Task item – Tally up the lines in the material where the word "screenshot" appears, then give the total and nothing else.

Supplied entries –
========================================
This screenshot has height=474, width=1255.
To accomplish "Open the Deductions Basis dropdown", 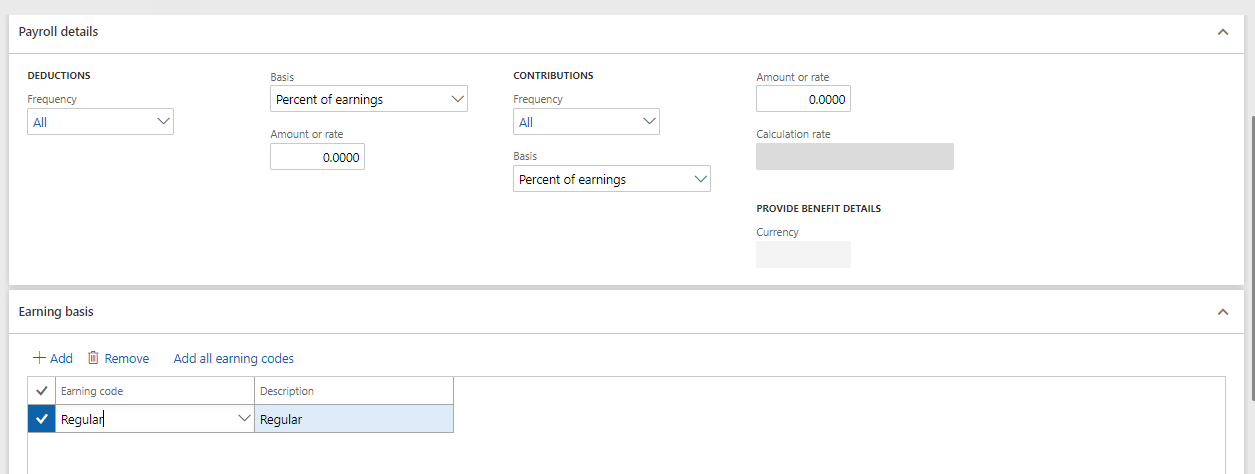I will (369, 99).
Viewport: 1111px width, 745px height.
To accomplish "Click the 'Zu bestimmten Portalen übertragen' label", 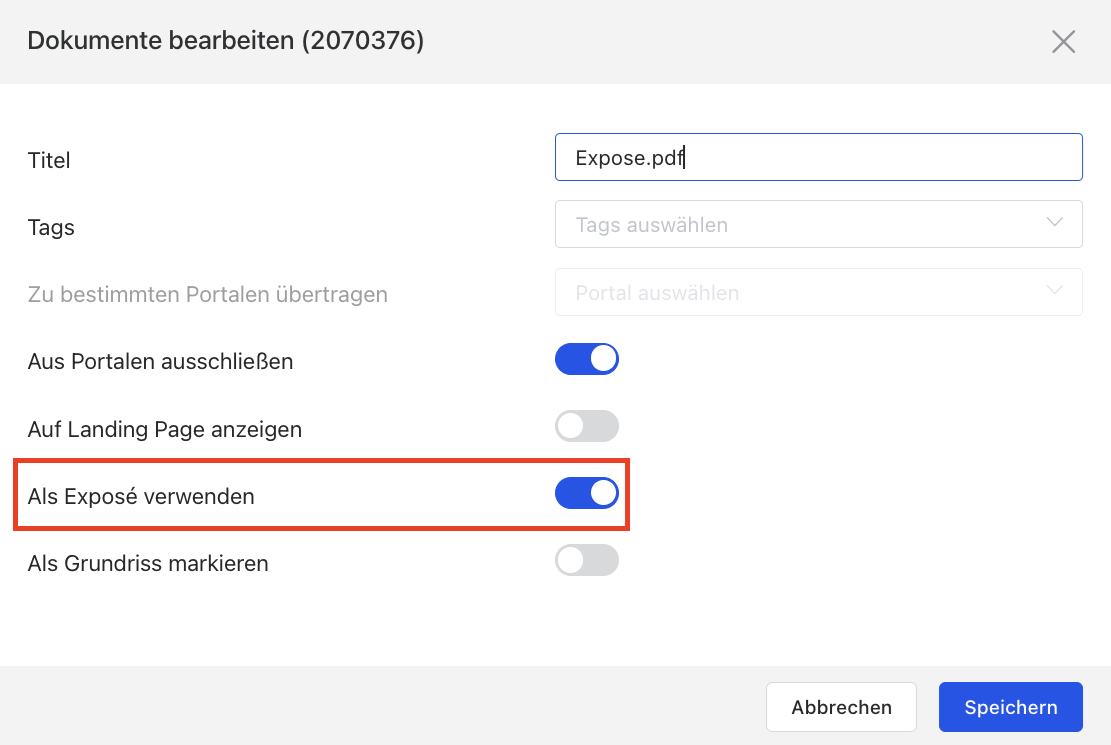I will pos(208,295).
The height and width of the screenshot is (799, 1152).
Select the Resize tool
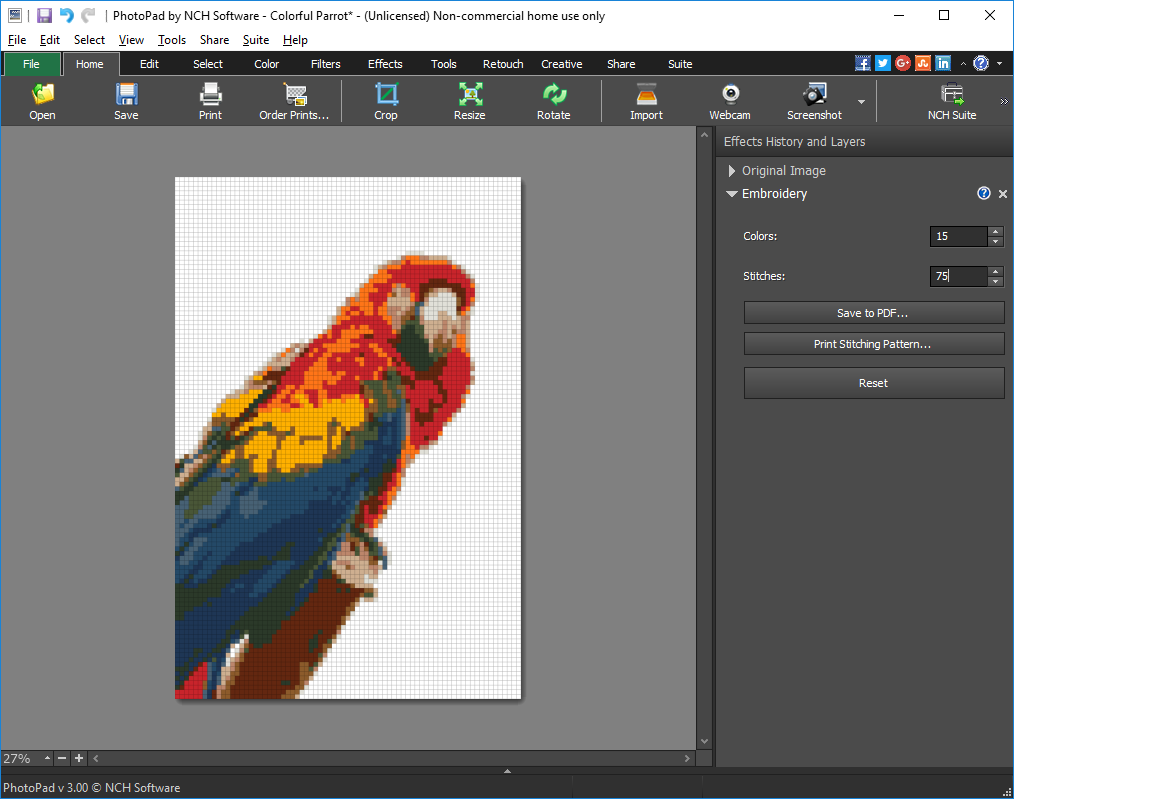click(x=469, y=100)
========================================
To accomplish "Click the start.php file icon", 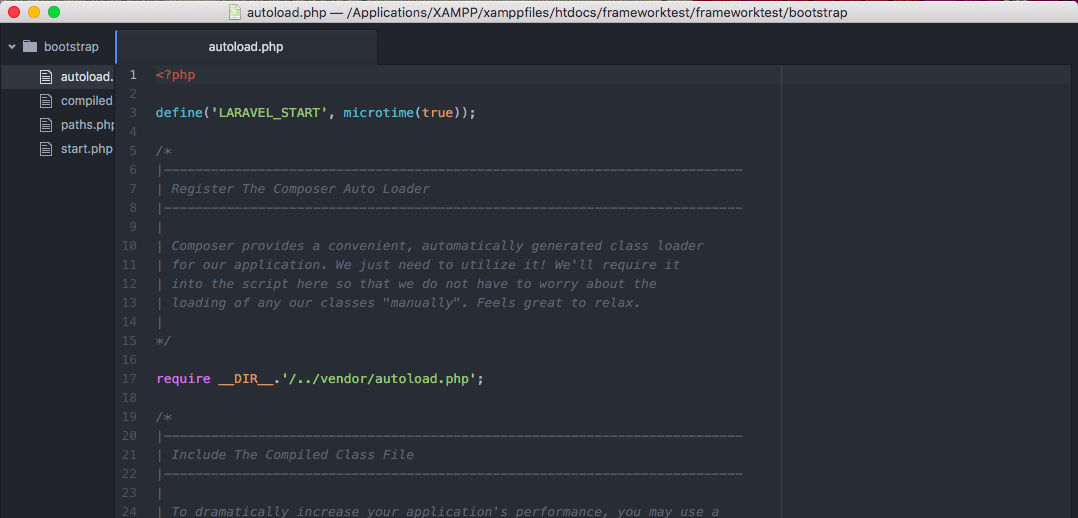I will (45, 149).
========================================
Task solution – 2